### [Gestellte Aufgabe]
Tausche in den folgenden Daten "dropdown" gegen "menu" aus und gib alles Übrige unverändert wieder. Lass die Bilder bitte weg.
=== Zu verwendende Daten ===
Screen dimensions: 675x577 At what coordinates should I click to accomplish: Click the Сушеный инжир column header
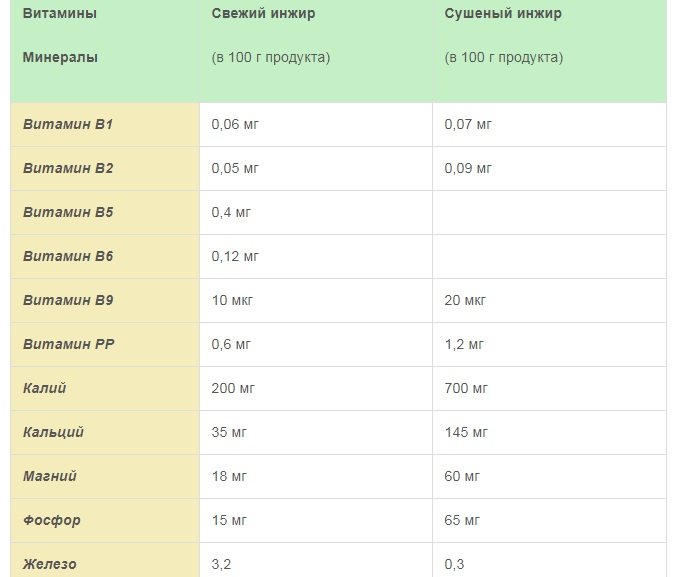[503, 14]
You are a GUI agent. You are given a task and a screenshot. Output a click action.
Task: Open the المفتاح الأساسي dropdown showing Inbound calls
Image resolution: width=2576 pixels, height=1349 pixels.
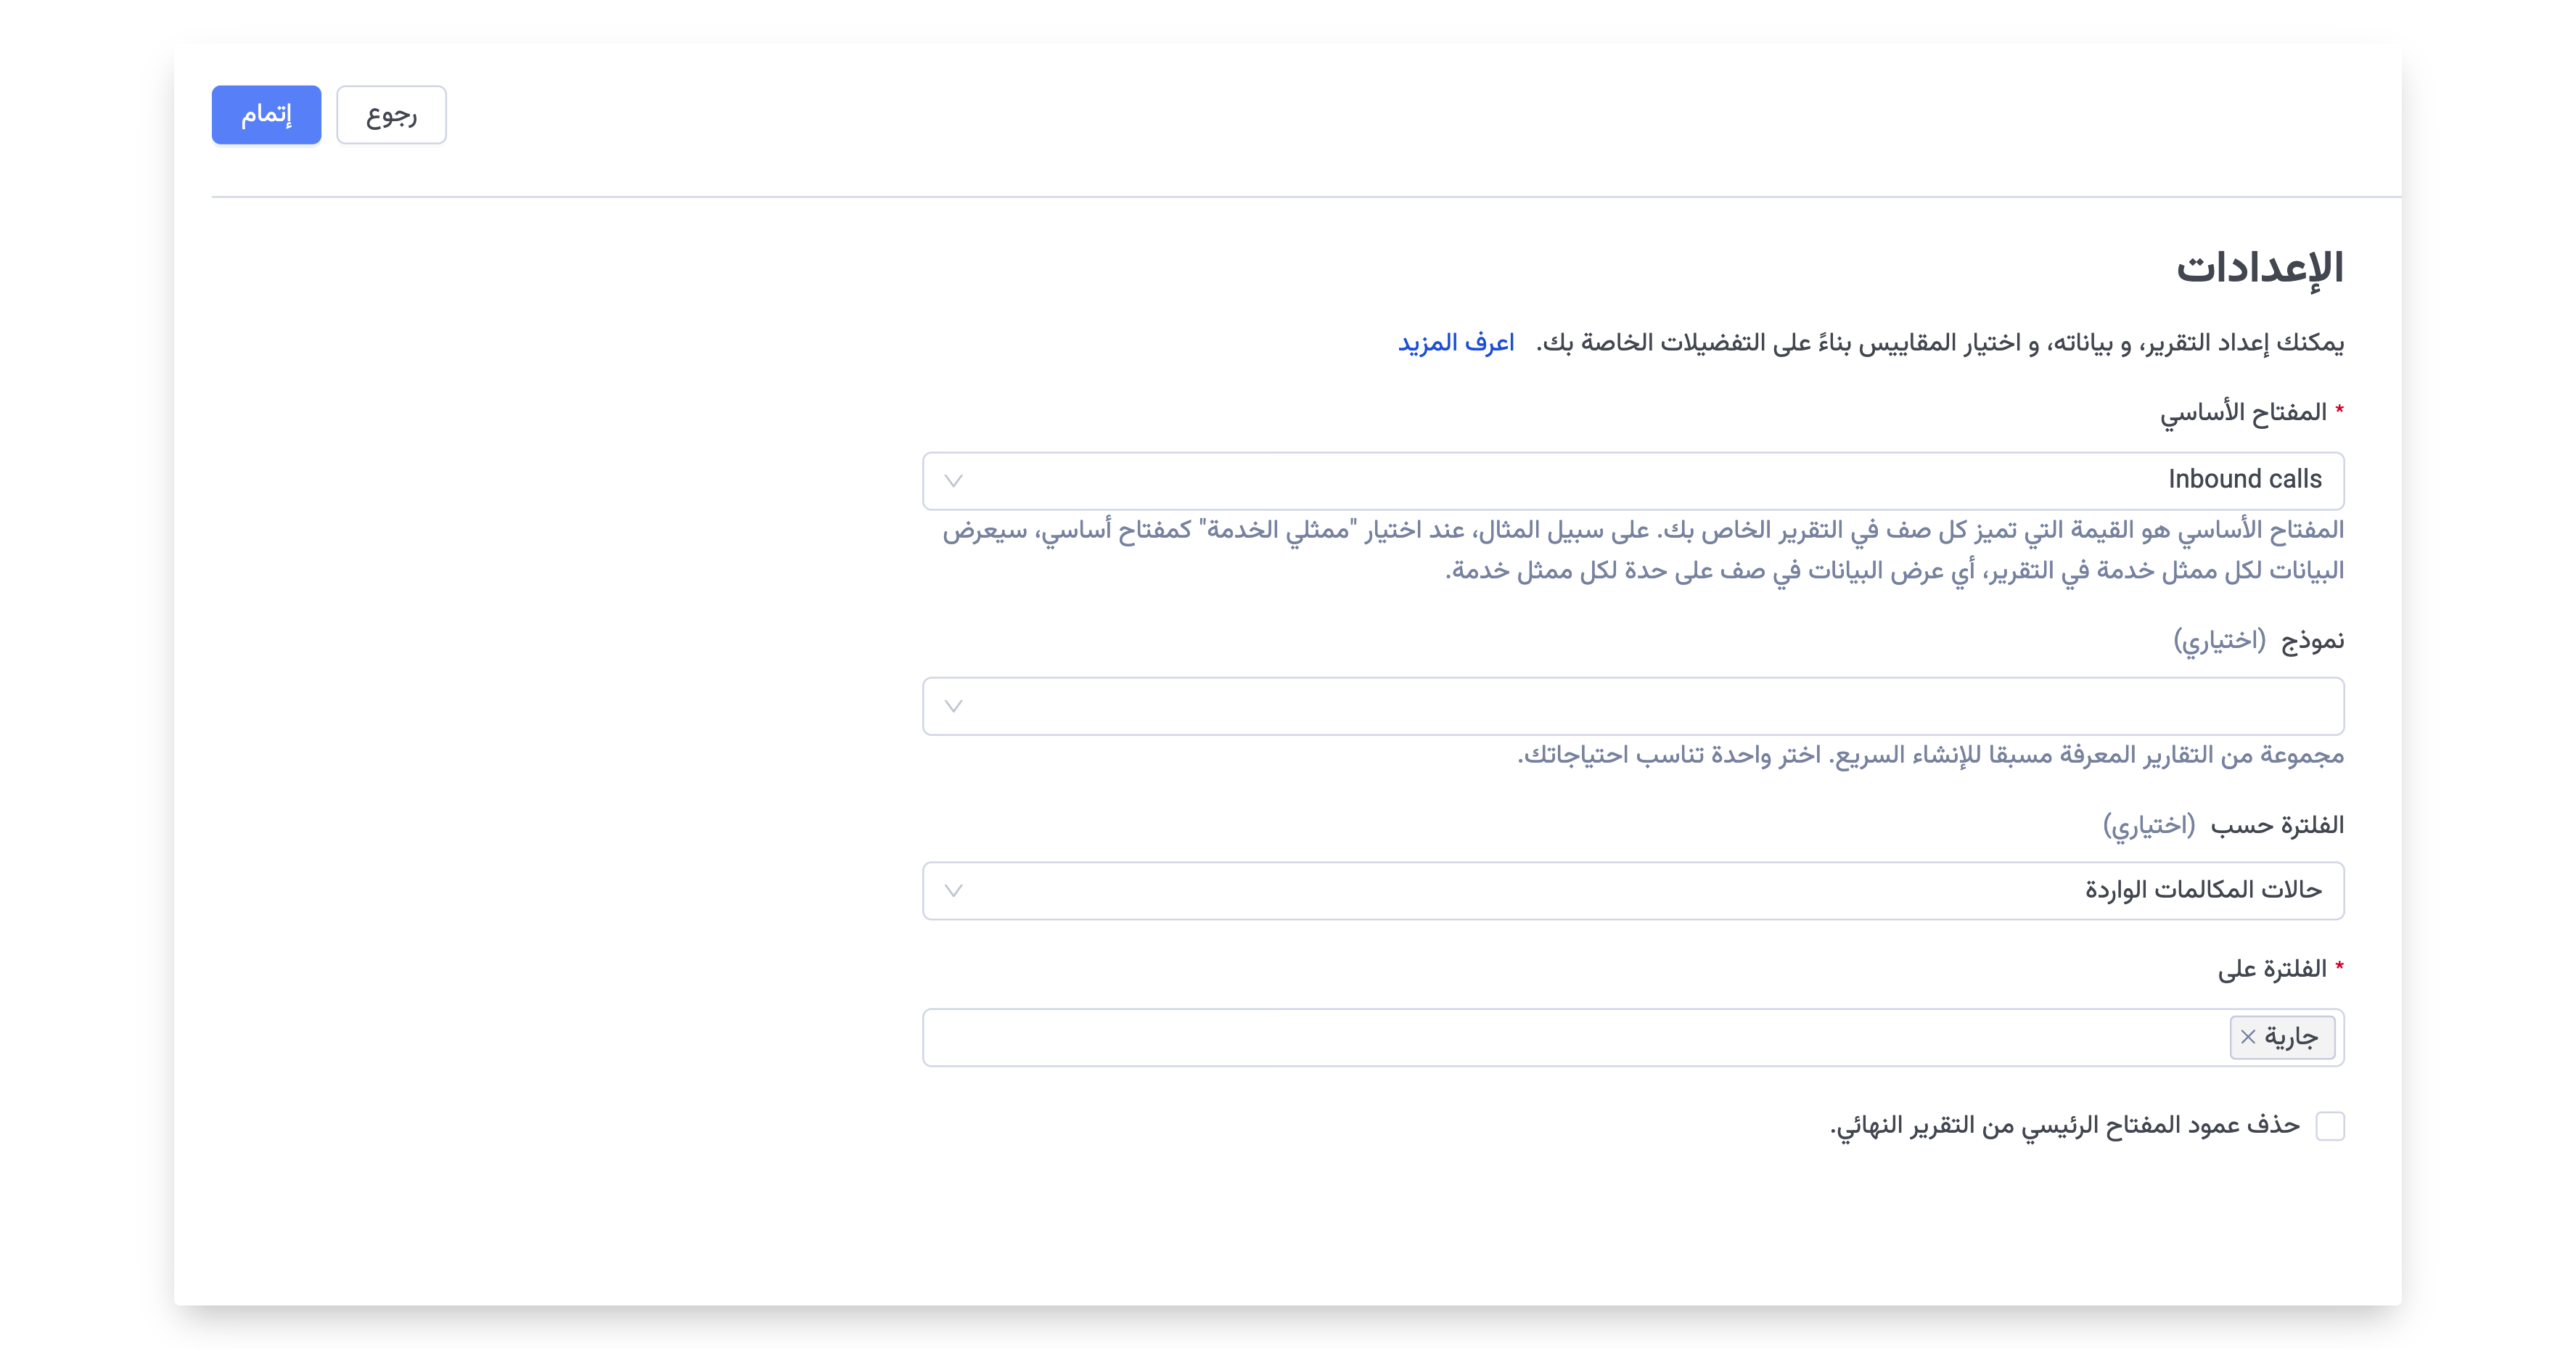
===
### [Antwort zur Aufgabe]
Screen dimensions: 675x577 At what coordinates should I click to accomplish: Click the Сушеный инжир column header
[503, 14]
You are a GUI agent. You are given a task and a screenshot. Output a click action.
Task: Open the المفتاح الأساسي menu showing Inbound calls
Image resolution: width=2576 pixels, height=1349 pixels.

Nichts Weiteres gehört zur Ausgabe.